In general, the access to a specialized therapist is limited [11]. The efficacy of any facial training is related to the duration of each session and frequency [31]. Therefore, facial therapy for patients with PFS is normally combined with home training [31]. Patient’s adherence to such a home training was not sufficiently investigated so far, but patients’ barriers are known: fitting exercises into daily life, use of a mirror, and lack of regular feedback by a therapist [11]. These might be reasons why the motivation to perform a classical home training in the future was much lower in the present study in comparison to the frequent use in the past. Instead, there was a significant the interest in home computer-based facial training. The discussion about such training forms including telerehabilitation is gaining an entirely new significance by the COVID-19 pandemic [32]. A previous analysis had already shown that the patients with facial palsy would find it very attractive to perform in the future facial therapy with an emotion-sensitive training system. Like in the present study, patients with more severe impairment of facial expression and psychosocial impairment rated significantly higher acceptance with such innovative systems [12].

The focus of this paper was to investigate the different dimensions of the patients’ rehabilitation motivation. Using the PAREMO-20, the motivation dimensions Physical Burden, Social Support, and Knowledge were still high in our study collective even after long duration of PFS and much experience with standard facial therapy types. PAREMO data for the acute phase of facial palsy or data for any other directly comparable disease do not exist so far. The values in the Physical Burden, Social Support, and Knowledge dimensions were nearly as high as reported directly after herniated disc surgery or for cardiological patients after surgery [6, 33]. The Skepticism dimension was higher than reported for patients after acute surgery [33]. Probably, this reflects that our patients underwent already several rehabilitation therapies with insufficient success, at least less success than subjectively expected. The expressed interest in continual rehabilitation, especially in patients with prior experience with facial therapy with a therapist, higher physical burden, especially dysfunctional eye closure, make clear that new and additional therapy concepts have to be developed for a continual facial therapy. A possible solution could be the development and validation of home-based sensor-based digital technology at best in combination with a remote monitoring function for the involved therapist [11, 12, 34]. The subgroup of the patients with high psychosocial burden would probably profit from an integration of remotely communicated, therapist-delivered psychotherapy [35].

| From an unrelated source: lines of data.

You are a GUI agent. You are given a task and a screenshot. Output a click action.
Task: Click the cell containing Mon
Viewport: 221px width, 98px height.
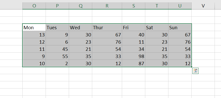coord(34,27)
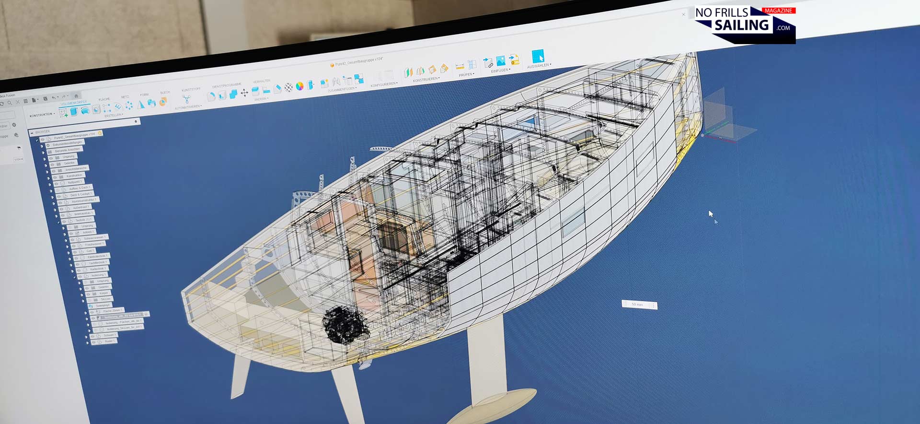The height and width of the screenshot is (424, 920).
Task: Click the Save disk icon
Action: click(x=45, y=99)
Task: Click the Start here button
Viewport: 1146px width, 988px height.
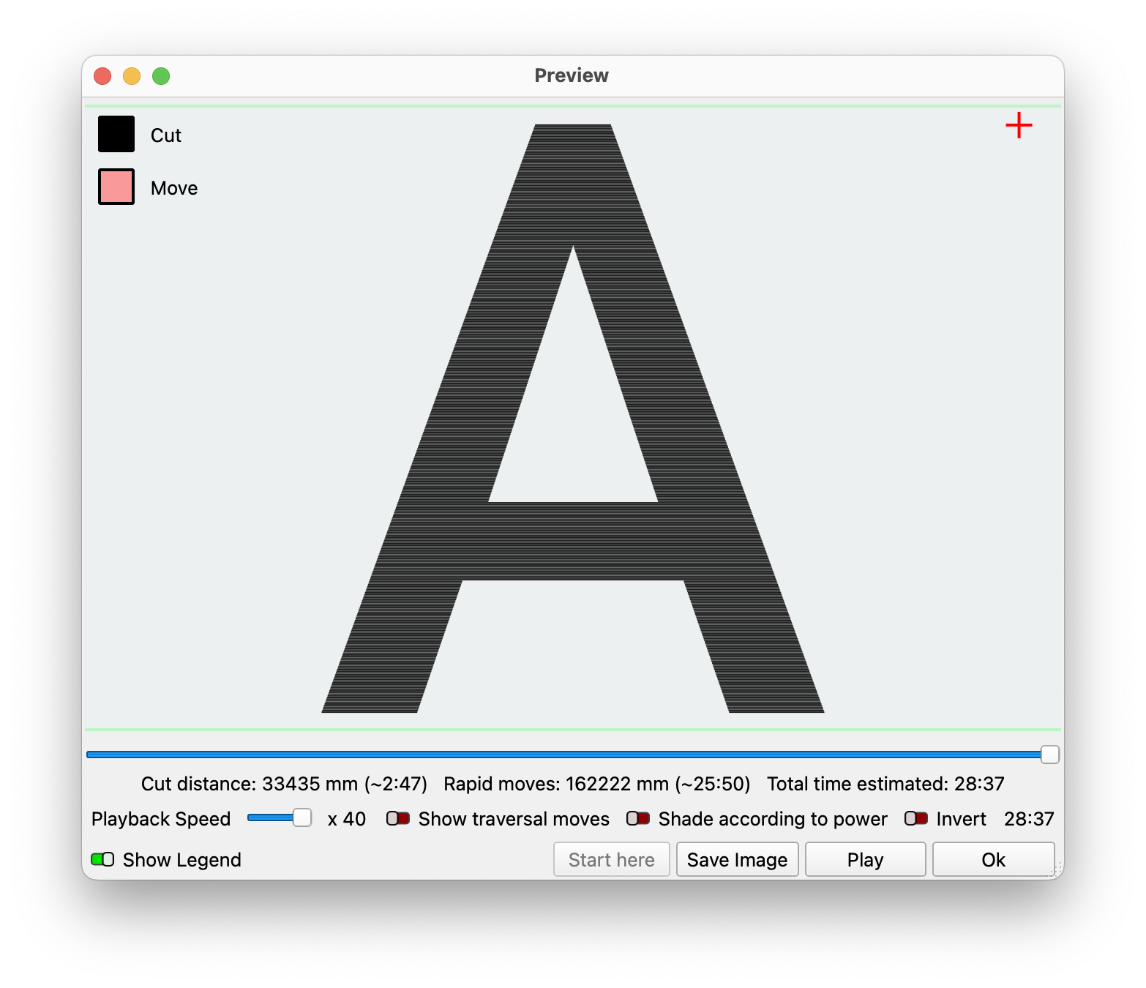Action: click(x=611, y=859)
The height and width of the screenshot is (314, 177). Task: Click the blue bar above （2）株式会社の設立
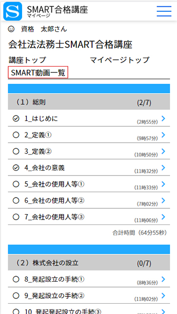click(x=89, y=249)
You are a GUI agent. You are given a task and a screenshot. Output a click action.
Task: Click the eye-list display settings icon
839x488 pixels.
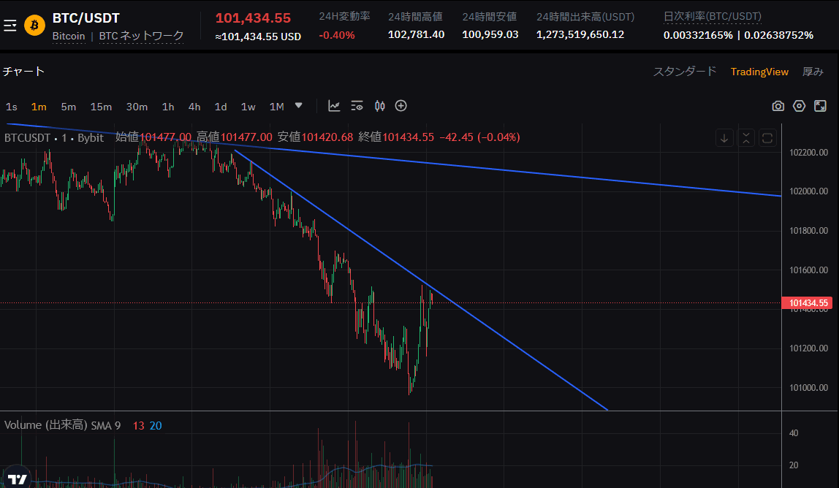point(357,106)
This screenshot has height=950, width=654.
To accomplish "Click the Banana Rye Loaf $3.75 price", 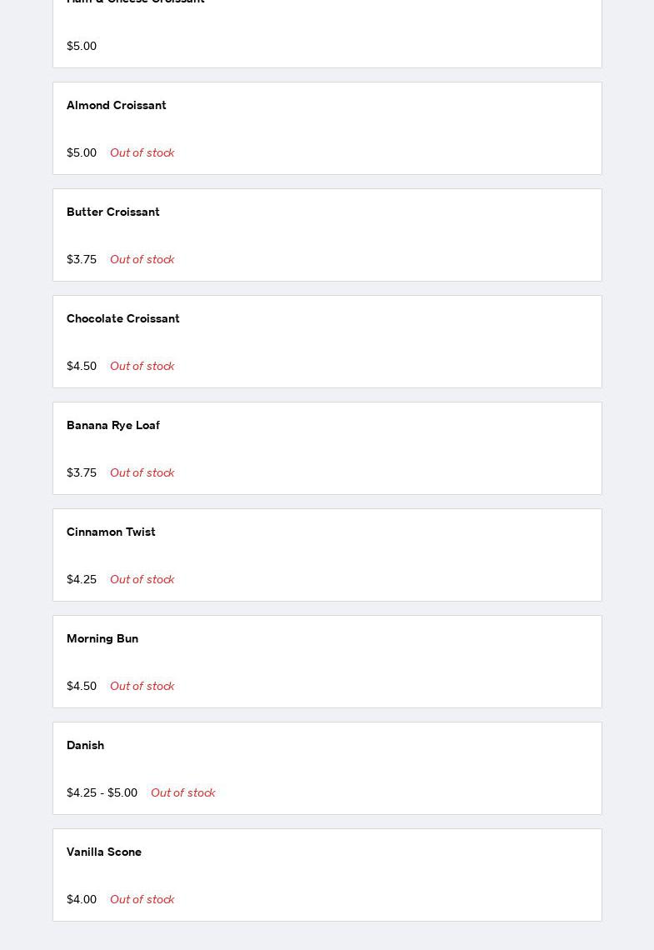I will tap(82, 473).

Although a good characterized sample was evaluated, the study has the typical limitations of a retrospective analysis. A selection bias beyond the per se selection of motivated patients seems to be negligible but cannot be ruled out. So far treatment of patients with PFS, whether classically face-to-face with a therapist or with any innovative home-based approaches, is mainly focused on facial motor disturbances. Next steps should address better integration of direct treatment of facial non-motoric disturbances into the treatment concepts for patients with PFS.

Conclusions

Postparalytic facial synkinesis (PFS) leads to persistent worse general and disease-specific quality of life as well as a continual interest in rehabilitation therapy beyond the second year after onset of the acute facial palsy. The patients show a high interest in innovative digital solutions for facial rehabilitation. The non-motoric facial dysfunctions enforce the rehabilitation motivation. Boosted by the pandemic, the future focus will be in home-based sensor-based digital technology solutions with remote monitoring by the facial therapist allowing frequent intensive training sessions. A combination with remote psychotherapy could be useful to threat also the high levels so social anxiety and depressions.